**OBJECTIVES**
• A. Translate this sentence from the forum post about Oracle and Devious into Spanish: "Oracle tells us what a particular program does when given a particular input."
• B. Answer these from the forum post about Oracle and Devious:
(i) What two things does Oracle need in order to do anything at all?
(ii) In the example, what does program 2 do with its input?
(iii) What does Oracle(4,4) return?
• C. Carry on the forum post about Oracle and Devious from the point where it stops.

**DOCUMENT SEGMENT**
:::::
Postby gmalivuk » Wed May 03, 2017 2:17 am UTC

MathDoofus wrote:
gmalivuk wrote:What is either program going to do without any arguments?

Oracle tells us what a particular program does when given a particular input. It needs both of those arguments in order to do anything at all.

Devious responds to what Oracle tells us the program corresponding to the one argument for Devious does when given that same argument as input. Devious then does the opposite of what Oracle tells us.

Devious(2) loops infinitely, because it looks at Oracle(2,2), which is HALT (because in my example, program 2 just takes it input and divides it in half, and then stops).

If program 4 takes its input and then adds 1 and then adds 1 and then adds 1 and then adds 1..., then Oracle(4,4) is LOOP, because program 4, when given the input 4, loops. Therefore Devious(4) halts, as it always does when Oracle returns LOOP.
:::::
**INFORMATION PROVIDED**

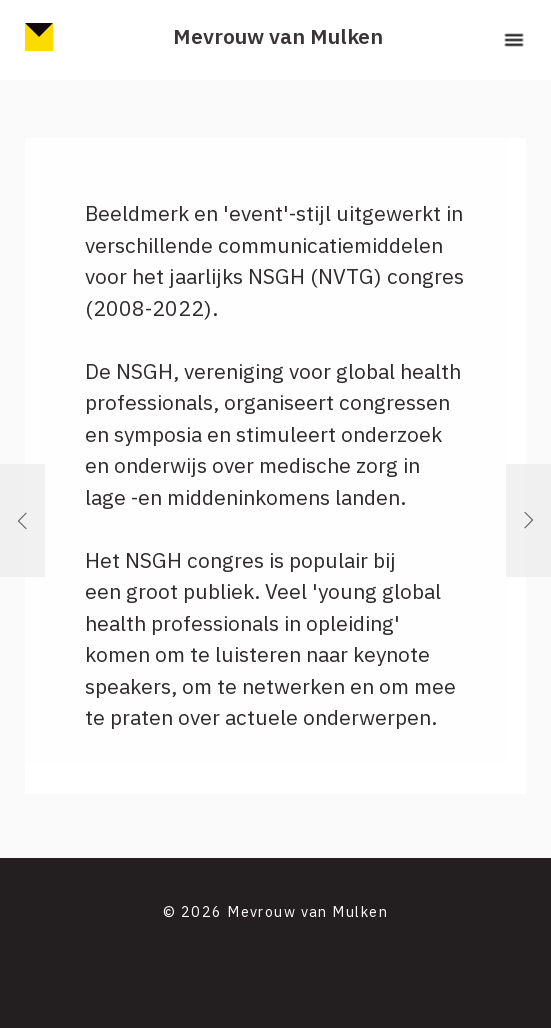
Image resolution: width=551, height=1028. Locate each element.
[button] (514, 40)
:::::
**ANSWERS TO THE EXERCISES**
• A. Oracle nos dice qué hace un programa determinado cuando recibe una entrada determinada.

• B.
(i) A particular program and a particular input.
(ii) It divides its input in half and then stops.
(iii) LOOP.

• C.
Devious needs an argument because different arguments give different results.


How do its different arguments lead to different results if it's Oracle taking the program and input?
I just gave two examples, with different results.

And, to get back to another question of mine that has never been answered directly by anyone, how is it that Devious can be said to show that Oracle can't exist if Oracle is inside Devious and acts not on Devious but on things that merely look like Devious?
What do you mean "acts on"? Oracle doesn't act on anything, it just looks at a number for a program and a number for input, and it tells us what that program will do with that input (in the sense of telling us whether the program loops or halts).

When we give Oracle "2" as its first argument, it looks at program 2, which is the one that divides things in half.
When we give Oracle "2" as its second argument, it looks at what the program corresponding to its first argument does with "2" as input.
When we give Oracle "2" as both of its arguments, then, it looks at what program 2 does when it receives "2" as input.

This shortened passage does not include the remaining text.